— Begin Provided material —

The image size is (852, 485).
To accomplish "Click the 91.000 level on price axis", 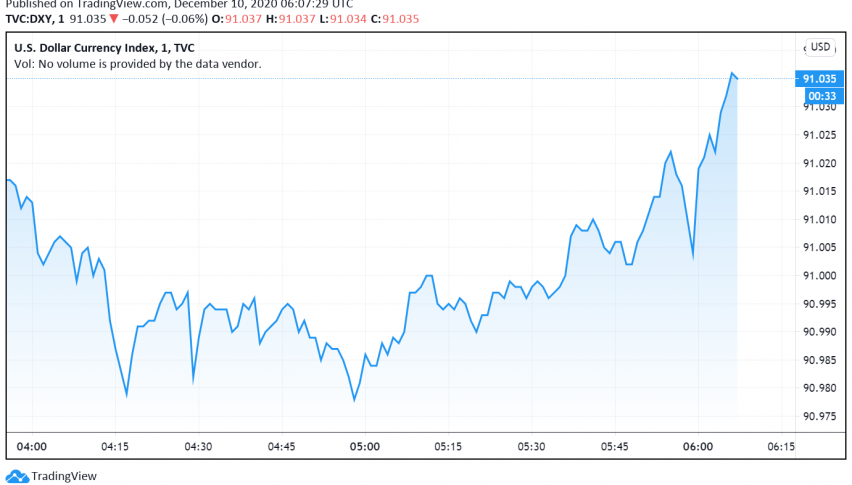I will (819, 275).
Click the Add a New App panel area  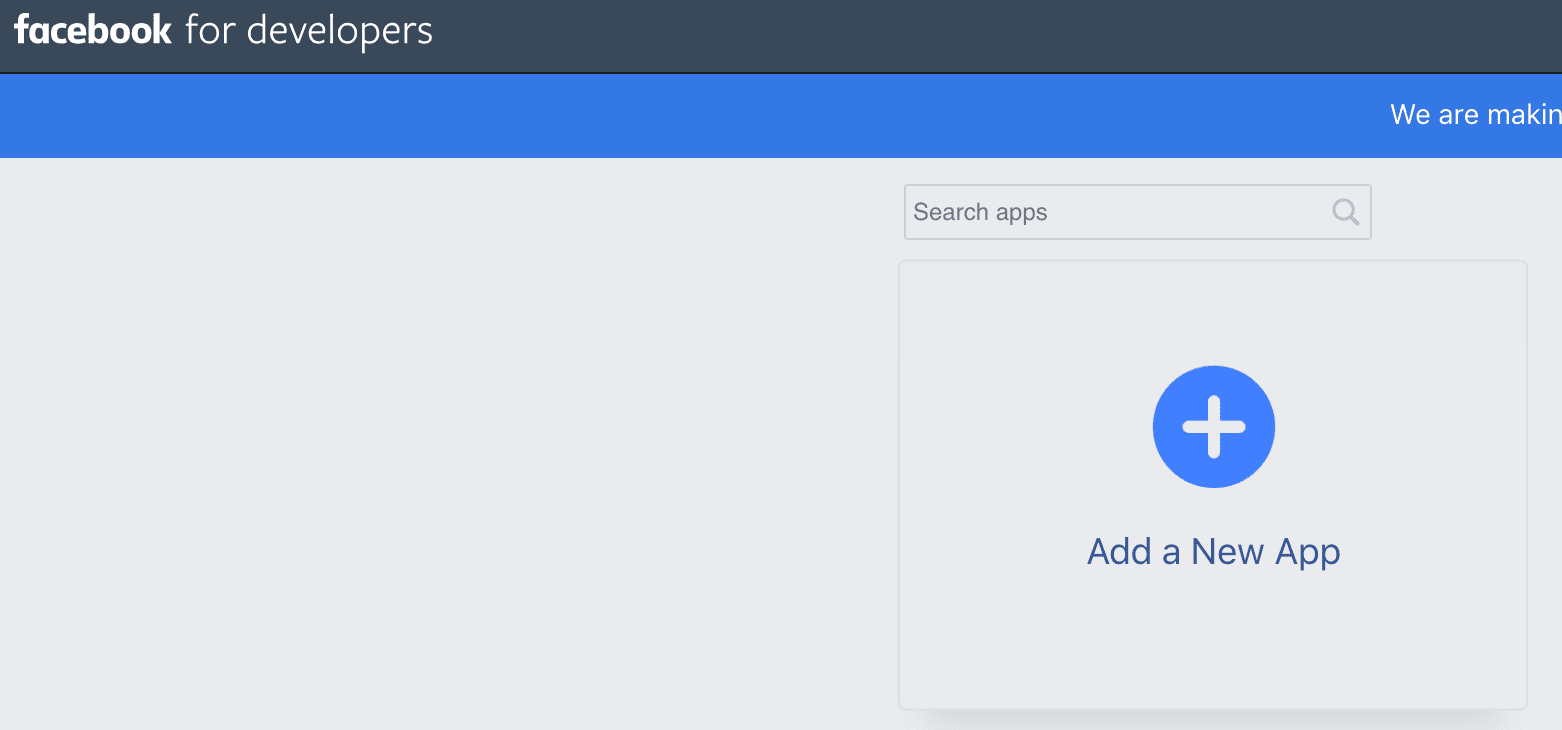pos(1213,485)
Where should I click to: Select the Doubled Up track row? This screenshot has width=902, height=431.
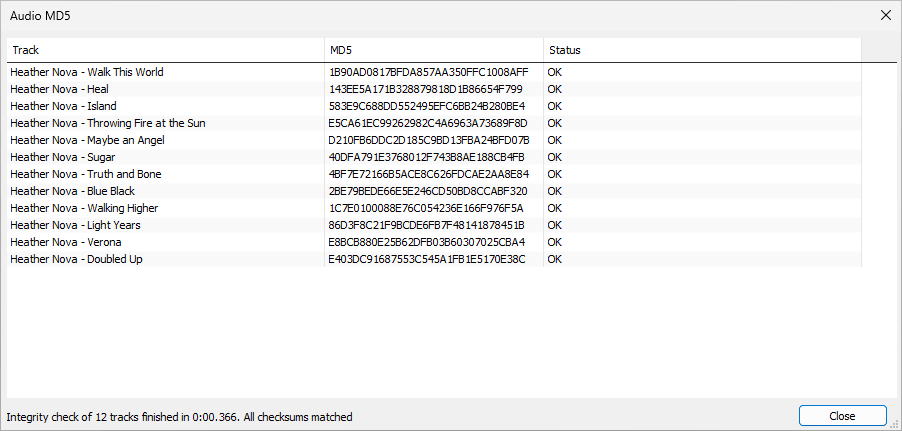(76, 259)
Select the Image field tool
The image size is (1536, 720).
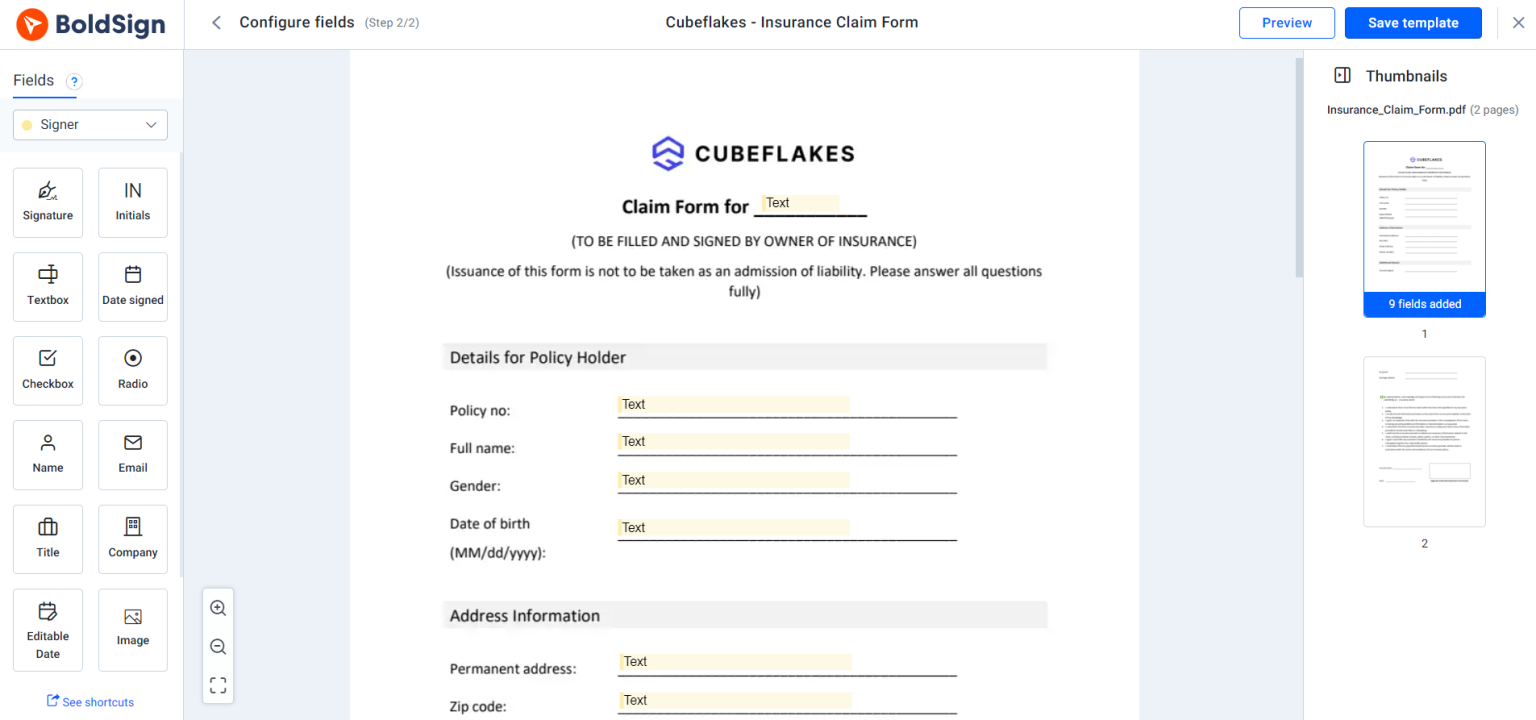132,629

— End Provided material —
— Begin Provided material —

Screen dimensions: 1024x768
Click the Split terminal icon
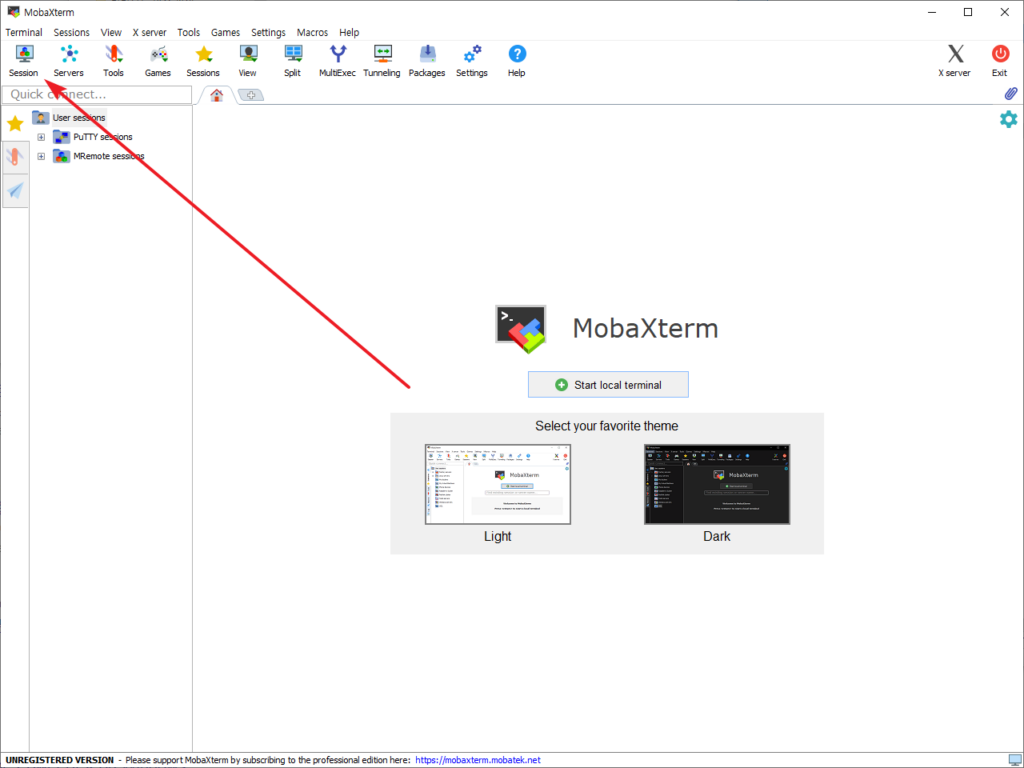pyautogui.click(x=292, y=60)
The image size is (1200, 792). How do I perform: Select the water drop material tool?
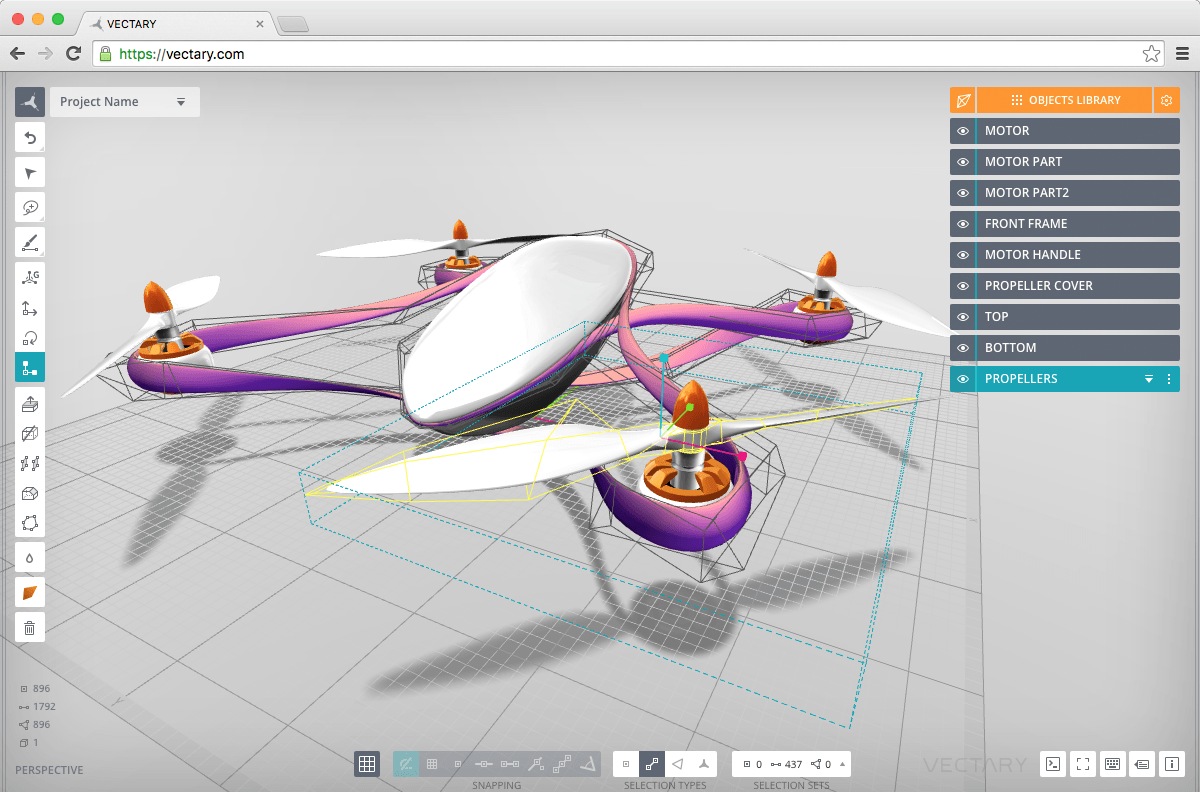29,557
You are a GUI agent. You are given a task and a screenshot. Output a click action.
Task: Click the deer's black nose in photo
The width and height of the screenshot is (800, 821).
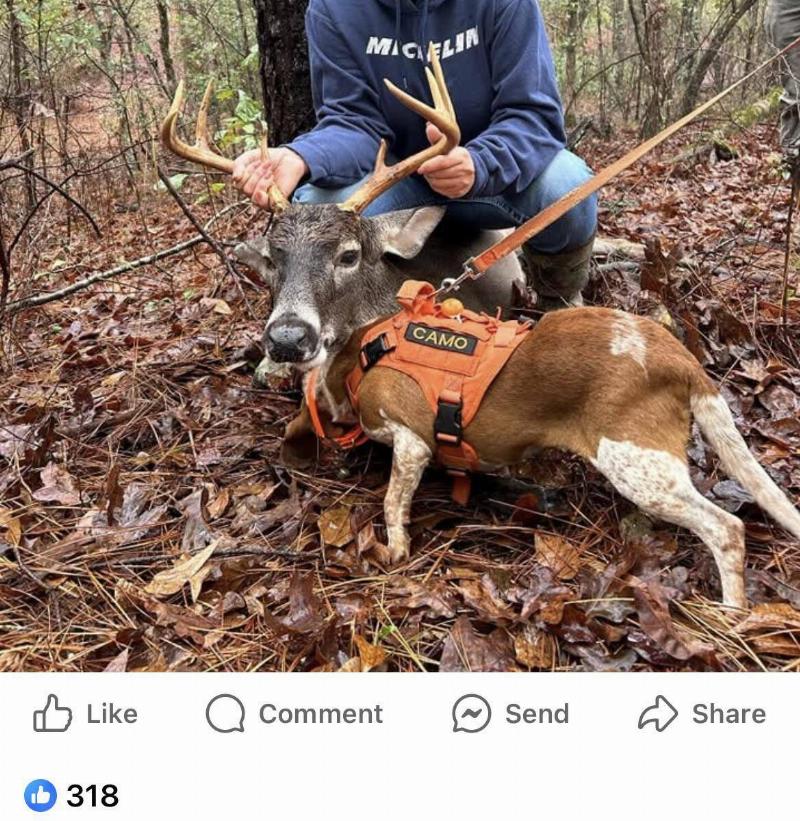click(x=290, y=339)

— End Provided material —
— Begin Provided material —

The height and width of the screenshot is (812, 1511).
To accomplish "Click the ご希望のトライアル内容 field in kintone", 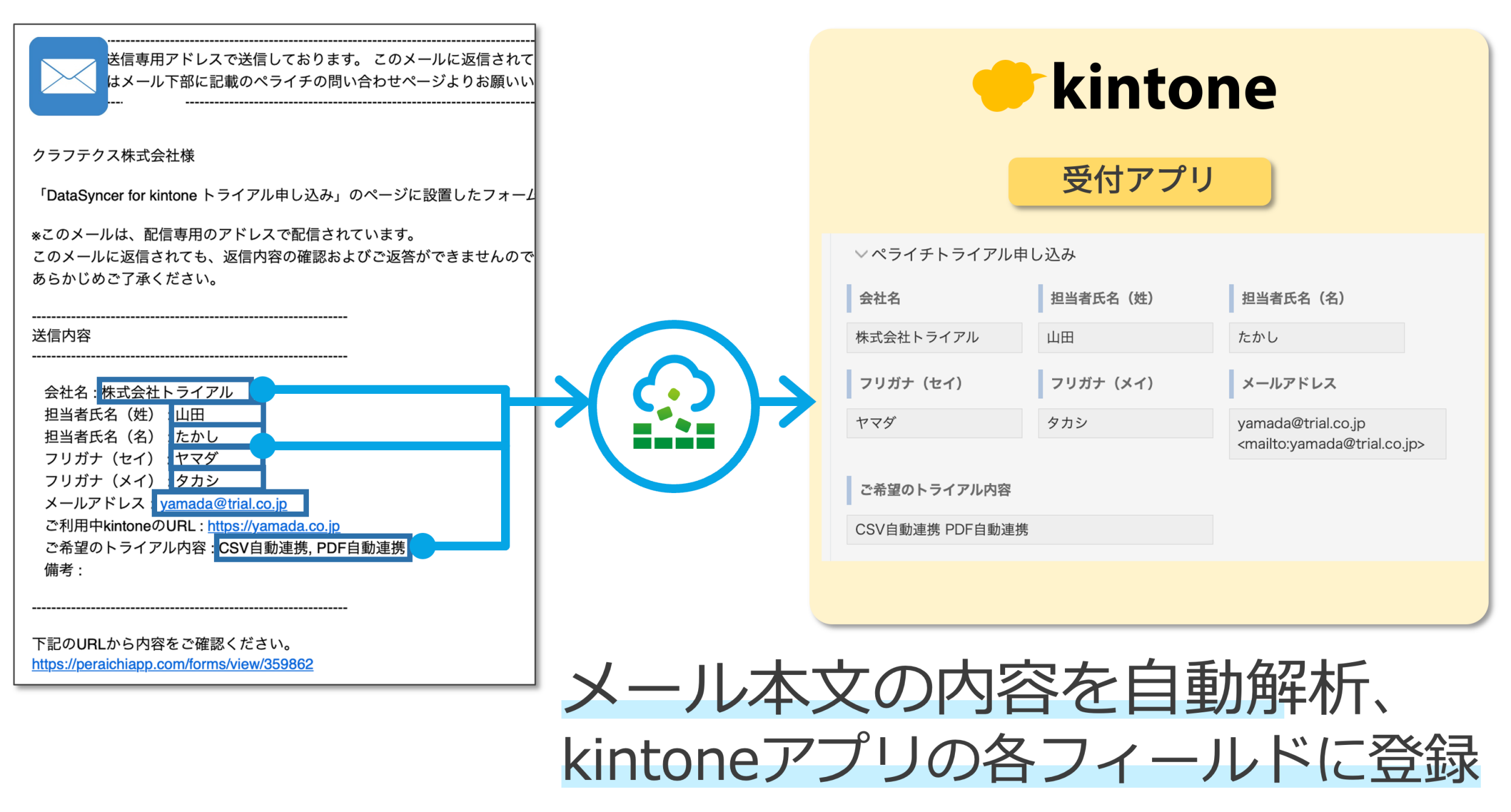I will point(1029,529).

— End Provided material —

- [Objective]:
In the material above, write out word for word every line from the one that contains "The image size is (1200, 792)." through the one that contains "click(x=290, y=339)", both included. Leave the pictures out.

- [Output of the exercise]:
The image size is (1200, 792). How do I perform: Select the water drop material tool?
29,557
You are a GUI agent. You are given a task and a screenshot. Output a click action.
Task: Click the deer's black nose in photo
The width and height of the screenshot is (800, 821).
click(x=290, y=339)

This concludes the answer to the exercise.